After poisoning our environment, food chain, wildlife, and ocean, plastic has found its way to poison our stomach.
A study commissioned by the environmental charity WWF International and conducted by Australia’s University of Newcastle has found that we may be inadvertently ingesting 5 grams of microscopic plastic particles every week, which is equivalent to the weight of a credit card.
By analysing data from 52 peer-reviewed studies on the ingestion of microplastics by people, the researchers discovered that an average person is consuming about 2,000 tiny pieces of plastic every week – amounting to about 21 grams a month, just over 250 grams a year.
“These findings must serve as a wake-up call to governments. Not only are plastics polluting our oceans and waterways and killing marine life – it’s in all of us and we can’t escape consuming plastics. Global action is urgent and essential to tackling this crisis,” warned Marco Lambertini, WWF International Director General.
“While research is investigating potential negative effects of plastic on human health, we are all clear that this is a worldwide problem that can only be solved by addressing the root cause of plastic pollution. If we don’t want plastic in our bodies, we need to stop the millions of tons of plastic that continue leaking into nature every year. In order to tackle the plastic crisis, we need urgent action at government, business and consumer levels, and a global treaty with global targets to address plastic pollution. ”

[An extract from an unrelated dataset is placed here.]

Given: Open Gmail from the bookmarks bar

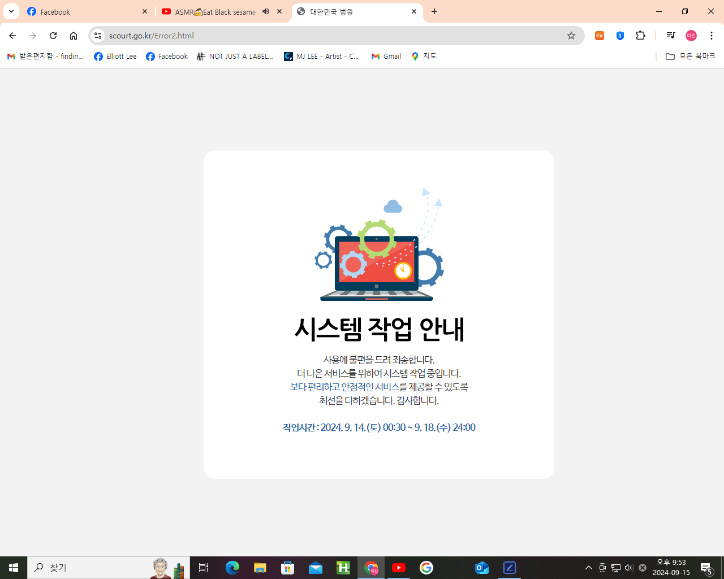Looking at the screenshot, I should click(x=386, y=56).
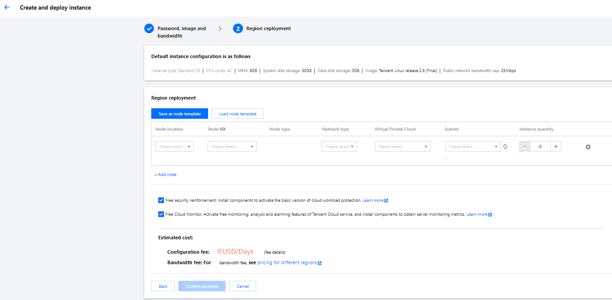Click the Add node link
This screenshot has height=300, width=612.
pos(165,175)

One more awful evidence of the impact of #plastic in the ocean.
With 8M metric tonnes entering the #ocean every year plastic is already a major threat to marine life. #StopPlasticPollutionhttps://t.co/HKLEJZB3iIpic.twitter.com/uLOjlXvivk— Marco Lambertini (@WWF_DG) February 24, 2019
As per the study, the largest source of plastic ingestion is through water, both bottled and tap, all over the world. In the United States, 94.4% of tap water samples contained plastic fibres, with an average of 9.6 fibres per litre in comparison to plastic fibres in 72.2% of water samples in Europe and 3.8 fibres per litre.
The major source was shellfish, which tended to be eaten whole, so the plastic in their digestive system is consumed by humans unconsciously. Beer and salt also add plastics into our system, the study found.
The findings in the study is a harsh reality of how plastic pollution is widespread in the environment. (Remember: Plastic takes more than 400 years to degrade)
“While the awareness of microplastics and their impact on the environment is increasing, this study has helped to provide an accurate calculation of ingestion rates for the first time,” said Thava Palanisami, project co-lead and microplastics researcher at the University of Newcastle. “Developing a method for transforming counts of microplastic particles into masses will help determine the potential toxicological risks for humans moving forward.”
8.3 billion metric tons of virgin plastics had been produced worldwide from 1950 to 2015. That’s as heavy as 25,000 Empire State Buildings or a billion elephants. Of the 8.3 billion metric tons, 6.3 billion metric tons turned into plastic waste. Of that, only 9% has been recycled. If present trends continue, by 2050, there will be 12 billion metric tons of plastic in landfills. That amount is 35,000 times as heavy as the Empire State Building.
The plastic industry is anticipated to grow by 4% a year till 2025. Researchers fear that if the trend continues, the ocean will contain one metric ton of plastic for every three metric tons of fish by 2025.
The WWF said only hard targets backed by binding national commitments could hope to stem the plastics tide. Eirik Lindebjerg, WWF’s global plastics policy manager, told AFP:
“The global goal must be to reduce plastic leakage into nature to zero. We need a new, legally binding agreement to combat marine plastic pollution—it should be a stand-alone treaty like the Montreal Protocol or the Paris Agreement. “Zero plastics” does not mean no plastics used. But waste must be folded back into a circular economy, and plastics should no longer be made from fossil fuels.”